Se calcula que las minas causan hasta 20 mil víctimas al año en todo el mundo y que desde 1965 cerca de 110 mil personas murieron o quedaron mutiladas por la explosión de bombas de racimo. Más de un cuarto son niños, que las confunden con juguetes. Por si fuera poco, Rabat duplicará en 2009 su gasto en defensa hasta alcanzar los 3 mil 206 millones de euros.

A pocos kilómetros de la frontera marroquí, Toufa, Chaia y Mariam preparan el té, como todas las tardes. Pero hoy es un día especial, en el que todos en Tifariti están pendientes de lo que se decida en Oslo sobre las bombas de racimo.

Es el té del desierto y se toma tres veces en vasitos. “El primero es amargo como la vida, el segundo es dulce como el amor y el tercero es suave como la muerte”, explican. 

Como las minas, también esta ceremonia requiere tiempo y paciencia. Es una liturgia que se repite a todas horas en muchos rincones del desierto, desde las jaimas de los nómadas hasta los cuarteles militares.

La charla se torna cómplice. Toufa reconoce que echa de menos a su familia, “sobre todo a mi abuela, me crié con ella”. Pero todas coinciden en que han encontrado una segunda familia.

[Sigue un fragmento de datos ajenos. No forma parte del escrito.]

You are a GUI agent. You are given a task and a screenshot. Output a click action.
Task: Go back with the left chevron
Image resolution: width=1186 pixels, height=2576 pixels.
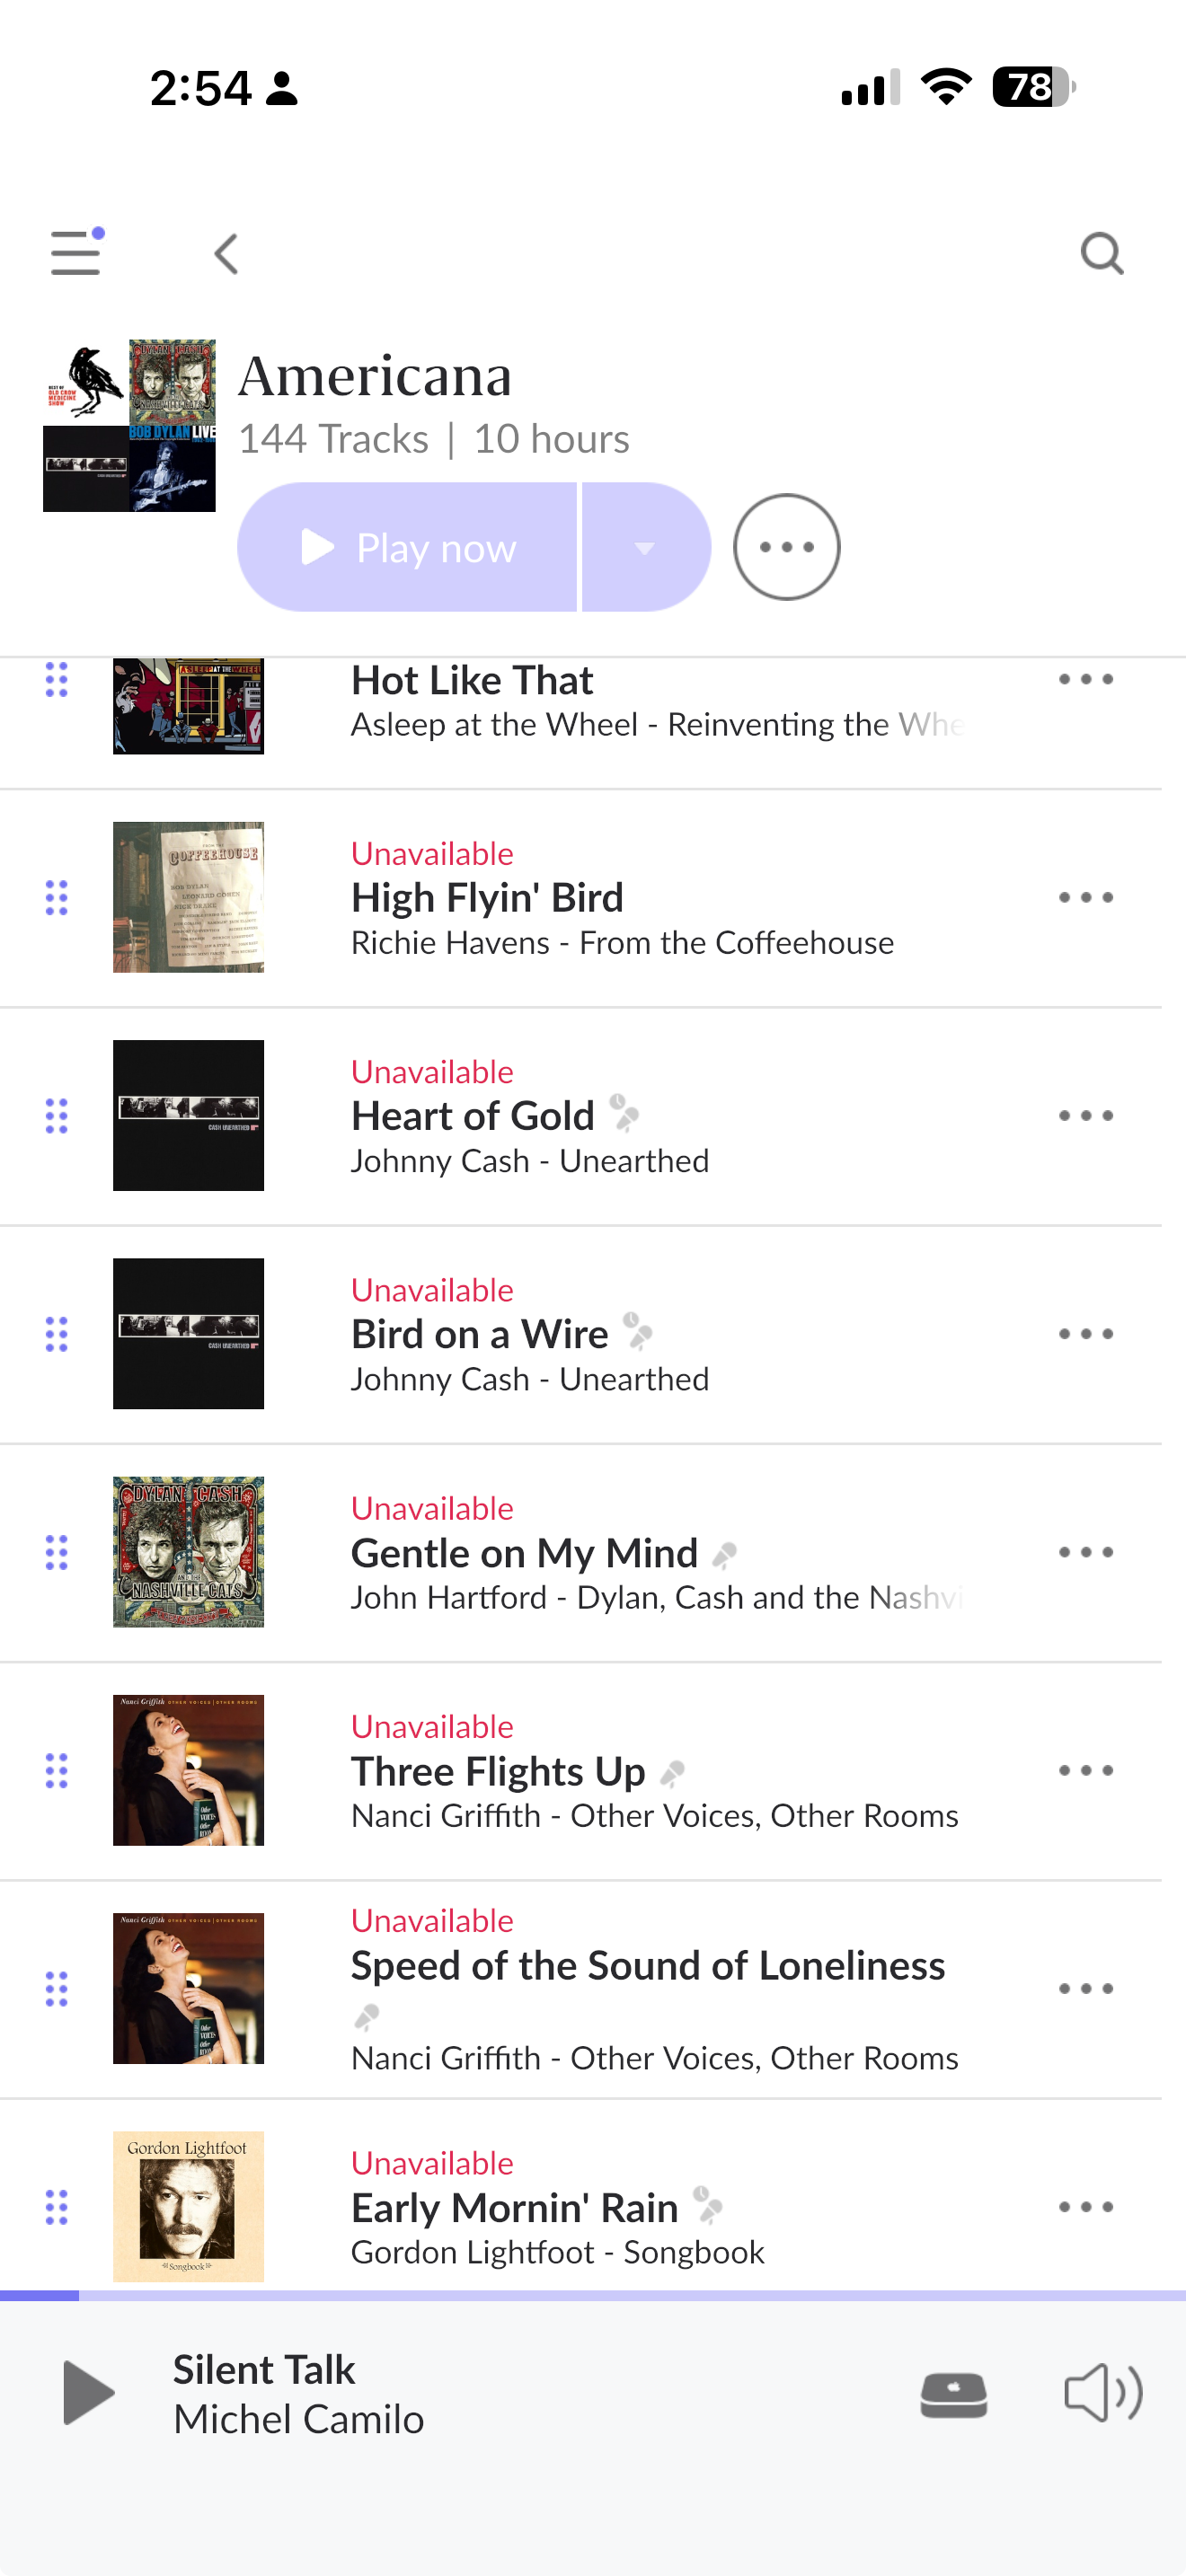(x=227, y=254)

No los une sólo el trabajo y la lejanía, también el estilo de vida. En LMA no hay cuartos individuales y las chicas duermen juntas en una habitación, encima de las tradicionales mantas del desierto.

Aunque están encantadas, admiten que no está exento de dificultades. Lo peor, sin duda, es cuando pega el sol. “Con la máscara y el equipo protector se pasa mucho calor”, señala Toufa. También hay tormentas de arena y los extenuantes viajes por las rutas del Sahara. “Hace dos semanas viajamos a 700 kilómetros al sur, por un camino muy accidentado.

Es duro a veces”, añade. ¿Dejó algún novio en los campamentos? Toufa baja la mirada y susurra: “Son cosas íntimas”.

Nayat, la secretaria, 24 años y una belleza penetrante, se echa a reír a carcajadas: “Yo no tengo novio, pero si algún día hay boda aquí en Tifariti, te invitamos”. Antes de despedirse, afirma con solemnidad:

“Espero que los lectores divulguen nuestra labor entre sus amigos, entre los que ignoran que aquí hay un país que lucha por la justicia y la independencia”.